I have pulled in data from separate data sources. I am of course de-silo-ing the data by making connections across them. However I found a problem. I ran a DISTINCT on the names and got 2 seemingly identical results. Well, okay, to the eye they are identical:
But their space characters are encoded differently. In the example image, the upper name's spaces all have the byte id of 32, and the lower name's spaces all are constructed of the two byte ids of 194 followed by 160.
I need to homogenize these two datasets so that these names are actually comparable. Is there an APOC or other approach, like using apoc.text.replace() to find one kind of space and convert it to the other to homogenize these?
Note: I try to copy and paste the spaces from the Neo4j desktop back into a replace function but I think the encoding gets homogenized when rendered to my screen.
One more thing: I have loaded all the data from the two datasets from csv files that came from large Excel files. Possibly I can change something in Excel or in my Visual Code editor to make them comparable.

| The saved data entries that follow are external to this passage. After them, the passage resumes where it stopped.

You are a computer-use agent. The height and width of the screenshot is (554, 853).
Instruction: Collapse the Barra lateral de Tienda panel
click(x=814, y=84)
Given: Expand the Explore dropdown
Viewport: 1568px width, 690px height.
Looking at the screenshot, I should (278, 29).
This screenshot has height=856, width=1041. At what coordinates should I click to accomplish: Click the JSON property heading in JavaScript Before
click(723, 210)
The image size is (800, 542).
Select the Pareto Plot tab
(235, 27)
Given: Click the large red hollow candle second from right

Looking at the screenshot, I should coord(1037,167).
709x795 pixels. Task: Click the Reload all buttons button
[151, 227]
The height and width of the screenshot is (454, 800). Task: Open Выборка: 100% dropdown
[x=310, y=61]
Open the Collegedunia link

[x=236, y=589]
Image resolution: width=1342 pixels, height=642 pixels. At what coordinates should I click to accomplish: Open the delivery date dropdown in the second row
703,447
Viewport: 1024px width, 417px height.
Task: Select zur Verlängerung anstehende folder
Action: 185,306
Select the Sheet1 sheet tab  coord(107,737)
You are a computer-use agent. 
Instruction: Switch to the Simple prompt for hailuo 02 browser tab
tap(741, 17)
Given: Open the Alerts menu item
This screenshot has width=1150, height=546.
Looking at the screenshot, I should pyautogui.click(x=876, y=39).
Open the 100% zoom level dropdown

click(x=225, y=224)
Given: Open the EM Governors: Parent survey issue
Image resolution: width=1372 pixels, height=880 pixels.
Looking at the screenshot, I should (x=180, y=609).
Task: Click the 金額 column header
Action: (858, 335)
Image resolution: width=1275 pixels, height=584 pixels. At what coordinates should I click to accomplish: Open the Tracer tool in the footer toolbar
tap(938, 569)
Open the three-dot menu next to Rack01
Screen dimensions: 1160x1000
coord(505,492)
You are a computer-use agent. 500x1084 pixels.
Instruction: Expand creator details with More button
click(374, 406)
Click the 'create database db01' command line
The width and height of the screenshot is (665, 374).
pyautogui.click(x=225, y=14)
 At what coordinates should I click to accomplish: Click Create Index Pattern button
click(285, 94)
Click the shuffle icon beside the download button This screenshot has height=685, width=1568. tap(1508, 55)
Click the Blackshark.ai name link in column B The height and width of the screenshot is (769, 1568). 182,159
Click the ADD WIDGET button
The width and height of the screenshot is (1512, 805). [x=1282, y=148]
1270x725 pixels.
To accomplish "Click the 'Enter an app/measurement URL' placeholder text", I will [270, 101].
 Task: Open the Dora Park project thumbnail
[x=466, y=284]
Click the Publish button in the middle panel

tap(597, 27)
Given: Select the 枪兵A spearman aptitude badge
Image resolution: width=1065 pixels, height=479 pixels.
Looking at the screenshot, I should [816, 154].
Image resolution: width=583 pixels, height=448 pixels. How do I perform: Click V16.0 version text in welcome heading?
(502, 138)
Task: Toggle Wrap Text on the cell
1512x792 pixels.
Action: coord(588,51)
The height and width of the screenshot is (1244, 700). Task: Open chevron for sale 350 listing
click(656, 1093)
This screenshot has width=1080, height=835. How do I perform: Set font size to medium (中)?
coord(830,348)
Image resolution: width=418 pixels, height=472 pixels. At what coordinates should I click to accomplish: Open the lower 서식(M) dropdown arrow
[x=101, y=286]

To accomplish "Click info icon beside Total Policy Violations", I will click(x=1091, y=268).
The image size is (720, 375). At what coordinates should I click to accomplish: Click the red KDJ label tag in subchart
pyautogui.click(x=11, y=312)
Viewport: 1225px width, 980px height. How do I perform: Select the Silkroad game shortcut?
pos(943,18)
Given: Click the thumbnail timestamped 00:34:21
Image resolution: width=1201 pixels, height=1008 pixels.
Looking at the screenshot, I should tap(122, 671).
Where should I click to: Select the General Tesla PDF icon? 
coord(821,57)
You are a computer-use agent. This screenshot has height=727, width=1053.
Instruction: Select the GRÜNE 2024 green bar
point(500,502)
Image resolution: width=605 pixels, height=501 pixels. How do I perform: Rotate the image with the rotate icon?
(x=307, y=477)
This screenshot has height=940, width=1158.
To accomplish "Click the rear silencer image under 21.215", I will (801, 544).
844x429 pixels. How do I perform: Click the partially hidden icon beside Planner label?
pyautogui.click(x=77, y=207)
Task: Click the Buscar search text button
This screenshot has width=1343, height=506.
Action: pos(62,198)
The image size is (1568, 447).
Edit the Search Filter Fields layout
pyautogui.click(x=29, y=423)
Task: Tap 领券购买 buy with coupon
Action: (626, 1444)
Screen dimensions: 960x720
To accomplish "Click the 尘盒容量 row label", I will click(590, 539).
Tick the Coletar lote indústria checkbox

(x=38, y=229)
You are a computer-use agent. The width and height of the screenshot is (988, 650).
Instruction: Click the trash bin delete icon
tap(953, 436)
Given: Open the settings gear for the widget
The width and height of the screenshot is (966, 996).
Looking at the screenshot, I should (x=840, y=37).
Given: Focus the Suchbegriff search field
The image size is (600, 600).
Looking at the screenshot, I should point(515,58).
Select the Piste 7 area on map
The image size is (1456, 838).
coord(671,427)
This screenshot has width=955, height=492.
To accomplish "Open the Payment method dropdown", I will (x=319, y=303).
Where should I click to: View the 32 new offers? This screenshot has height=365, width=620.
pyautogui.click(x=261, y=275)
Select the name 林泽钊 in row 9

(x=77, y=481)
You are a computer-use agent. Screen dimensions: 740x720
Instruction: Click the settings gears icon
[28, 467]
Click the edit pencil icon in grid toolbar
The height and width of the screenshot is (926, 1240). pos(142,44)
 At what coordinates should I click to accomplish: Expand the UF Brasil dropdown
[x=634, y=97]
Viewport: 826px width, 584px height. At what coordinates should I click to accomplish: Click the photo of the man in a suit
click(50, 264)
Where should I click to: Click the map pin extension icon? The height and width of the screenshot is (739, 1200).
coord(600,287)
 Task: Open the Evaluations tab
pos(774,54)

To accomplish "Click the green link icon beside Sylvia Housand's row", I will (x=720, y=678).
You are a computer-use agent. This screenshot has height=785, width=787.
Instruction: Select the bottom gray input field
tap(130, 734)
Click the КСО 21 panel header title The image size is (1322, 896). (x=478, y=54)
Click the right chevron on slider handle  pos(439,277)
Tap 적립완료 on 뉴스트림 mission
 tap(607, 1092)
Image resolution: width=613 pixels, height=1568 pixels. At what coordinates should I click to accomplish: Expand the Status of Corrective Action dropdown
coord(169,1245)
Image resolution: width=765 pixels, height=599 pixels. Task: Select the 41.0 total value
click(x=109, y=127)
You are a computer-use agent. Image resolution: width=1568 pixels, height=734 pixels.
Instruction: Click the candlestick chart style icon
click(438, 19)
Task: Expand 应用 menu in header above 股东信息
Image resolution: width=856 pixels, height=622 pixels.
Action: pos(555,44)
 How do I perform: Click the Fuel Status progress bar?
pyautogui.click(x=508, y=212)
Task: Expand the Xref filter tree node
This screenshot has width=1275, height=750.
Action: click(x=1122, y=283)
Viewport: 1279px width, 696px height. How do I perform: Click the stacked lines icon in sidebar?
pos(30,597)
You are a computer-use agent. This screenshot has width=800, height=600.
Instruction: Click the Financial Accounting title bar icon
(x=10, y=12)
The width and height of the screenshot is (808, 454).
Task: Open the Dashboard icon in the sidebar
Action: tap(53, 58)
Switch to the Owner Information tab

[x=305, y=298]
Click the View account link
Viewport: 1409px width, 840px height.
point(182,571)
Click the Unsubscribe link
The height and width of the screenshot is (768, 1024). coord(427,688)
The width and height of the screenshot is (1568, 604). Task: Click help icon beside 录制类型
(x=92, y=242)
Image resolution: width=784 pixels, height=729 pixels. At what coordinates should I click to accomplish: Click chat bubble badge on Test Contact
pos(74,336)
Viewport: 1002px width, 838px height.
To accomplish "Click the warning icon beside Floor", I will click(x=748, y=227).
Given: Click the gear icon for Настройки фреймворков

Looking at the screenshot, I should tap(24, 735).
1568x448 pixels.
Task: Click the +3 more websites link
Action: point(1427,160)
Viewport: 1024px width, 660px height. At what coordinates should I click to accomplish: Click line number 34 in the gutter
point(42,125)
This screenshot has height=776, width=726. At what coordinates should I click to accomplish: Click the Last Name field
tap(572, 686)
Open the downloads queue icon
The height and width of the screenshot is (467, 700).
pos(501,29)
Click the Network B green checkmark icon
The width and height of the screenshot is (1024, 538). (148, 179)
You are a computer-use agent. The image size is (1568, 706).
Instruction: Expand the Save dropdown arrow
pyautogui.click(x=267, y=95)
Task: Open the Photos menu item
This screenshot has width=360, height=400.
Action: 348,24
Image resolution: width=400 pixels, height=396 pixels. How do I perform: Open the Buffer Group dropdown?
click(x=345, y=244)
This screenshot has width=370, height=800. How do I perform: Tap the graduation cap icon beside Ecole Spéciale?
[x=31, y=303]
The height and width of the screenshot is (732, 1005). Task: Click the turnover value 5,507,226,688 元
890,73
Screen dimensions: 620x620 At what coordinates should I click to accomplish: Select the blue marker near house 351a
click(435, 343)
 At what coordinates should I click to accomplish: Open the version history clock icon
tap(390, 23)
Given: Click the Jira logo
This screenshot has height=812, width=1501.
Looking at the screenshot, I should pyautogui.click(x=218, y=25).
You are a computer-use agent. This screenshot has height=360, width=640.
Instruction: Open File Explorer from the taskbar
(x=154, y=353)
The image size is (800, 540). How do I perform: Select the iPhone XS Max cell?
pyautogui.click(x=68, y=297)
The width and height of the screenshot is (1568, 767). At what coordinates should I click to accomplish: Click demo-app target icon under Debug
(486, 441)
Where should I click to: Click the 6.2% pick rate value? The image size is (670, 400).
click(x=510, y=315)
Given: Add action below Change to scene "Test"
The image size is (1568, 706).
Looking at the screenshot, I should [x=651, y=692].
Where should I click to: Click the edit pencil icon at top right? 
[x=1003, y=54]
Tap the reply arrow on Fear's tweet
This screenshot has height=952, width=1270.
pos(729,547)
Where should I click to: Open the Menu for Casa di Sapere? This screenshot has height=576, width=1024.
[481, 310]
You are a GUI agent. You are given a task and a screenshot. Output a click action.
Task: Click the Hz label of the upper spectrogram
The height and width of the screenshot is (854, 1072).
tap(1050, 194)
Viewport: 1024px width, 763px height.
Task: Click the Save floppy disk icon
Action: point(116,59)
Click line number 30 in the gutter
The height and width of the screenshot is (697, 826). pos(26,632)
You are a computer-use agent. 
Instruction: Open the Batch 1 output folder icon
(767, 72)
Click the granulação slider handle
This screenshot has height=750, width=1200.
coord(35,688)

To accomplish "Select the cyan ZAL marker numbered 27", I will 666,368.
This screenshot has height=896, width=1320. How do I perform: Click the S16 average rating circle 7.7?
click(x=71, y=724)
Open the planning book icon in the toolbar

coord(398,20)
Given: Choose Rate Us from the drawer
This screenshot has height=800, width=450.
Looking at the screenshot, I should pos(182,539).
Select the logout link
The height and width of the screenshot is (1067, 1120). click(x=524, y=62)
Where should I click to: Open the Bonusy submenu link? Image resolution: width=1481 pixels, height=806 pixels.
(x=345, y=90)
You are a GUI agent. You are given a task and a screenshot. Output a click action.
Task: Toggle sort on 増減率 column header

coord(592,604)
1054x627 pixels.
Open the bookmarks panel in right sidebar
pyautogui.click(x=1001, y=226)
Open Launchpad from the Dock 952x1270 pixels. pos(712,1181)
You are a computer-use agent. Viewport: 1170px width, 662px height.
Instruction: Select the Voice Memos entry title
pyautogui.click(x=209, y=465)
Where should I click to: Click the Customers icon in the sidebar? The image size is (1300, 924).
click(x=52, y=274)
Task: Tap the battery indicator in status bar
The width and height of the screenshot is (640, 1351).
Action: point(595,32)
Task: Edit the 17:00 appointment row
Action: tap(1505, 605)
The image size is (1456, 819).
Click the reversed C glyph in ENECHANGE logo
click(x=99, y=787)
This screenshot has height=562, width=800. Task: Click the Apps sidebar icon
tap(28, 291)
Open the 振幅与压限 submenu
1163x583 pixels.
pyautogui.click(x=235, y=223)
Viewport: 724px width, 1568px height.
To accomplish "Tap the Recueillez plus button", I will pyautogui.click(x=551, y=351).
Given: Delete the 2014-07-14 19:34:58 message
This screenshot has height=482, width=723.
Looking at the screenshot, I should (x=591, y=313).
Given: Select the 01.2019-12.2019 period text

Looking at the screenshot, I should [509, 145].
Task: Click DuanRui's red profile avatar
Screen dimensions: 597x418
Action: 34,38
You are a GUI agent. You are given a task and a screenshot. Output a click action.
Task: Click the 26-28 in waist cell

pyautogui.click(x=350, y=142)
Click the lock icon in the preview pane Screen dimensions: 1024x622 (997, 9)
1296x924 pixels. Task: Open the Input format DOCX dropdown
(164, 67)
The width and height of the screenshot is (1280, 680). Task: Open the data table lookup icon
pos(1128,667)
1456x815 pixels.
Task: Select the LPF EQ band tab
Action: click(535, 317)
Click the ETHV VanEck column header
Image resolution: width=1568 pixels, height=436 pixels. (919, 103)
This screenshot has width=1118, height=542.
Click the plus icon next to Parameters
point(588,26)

This query will retrieve both.
It's hard to see the contents of the replace function, but the first character is a UTF8 space, and the next is an ASCII space.
MATCH (n:Person)
WHERE replace(n.name,' ',' ') = 'Keanu Reeves'
RETURN n;
Hi Koji, I finally was able to find the one instance of the name from my source file that had a different encoding for 2 of its 3 spaces. That name, when compared with an equal sign ( = ) is considered different when compared to all other instances of the name. I learned this through extensive trial and error, copyng and pasting from the original source file into Neo4j. Once I found it, then I was able to build the replace query in the Neo4j browser as you described. I was hoping that there could be a way for me to use Neo4j alone to locate the problem character and fix it...like by using a conversion function. But I didn't find that for UTF8. I tried the only reasonable conversion function I could find: convert to string:
I think what has caused this is a source Microsoft Excel file where a value with a different encoding was pasted into that file, so that there were differnent encodings in the same document...if that's even possible? I exported the excel to a .csv file, and that anomaly was preserved. I would love to be corrected.
I noticed that c2a0 is not a 2-byte space in UTF8, but a Non-breaking Space.
Non-breaking space can be entered on a Mac with option + space.
The first space in the following is option + space
The second one is space.
MATCH (n:Person)
WHERE replace(n.name,' ',' ') = 'Keanu Reeves'
RETURN n;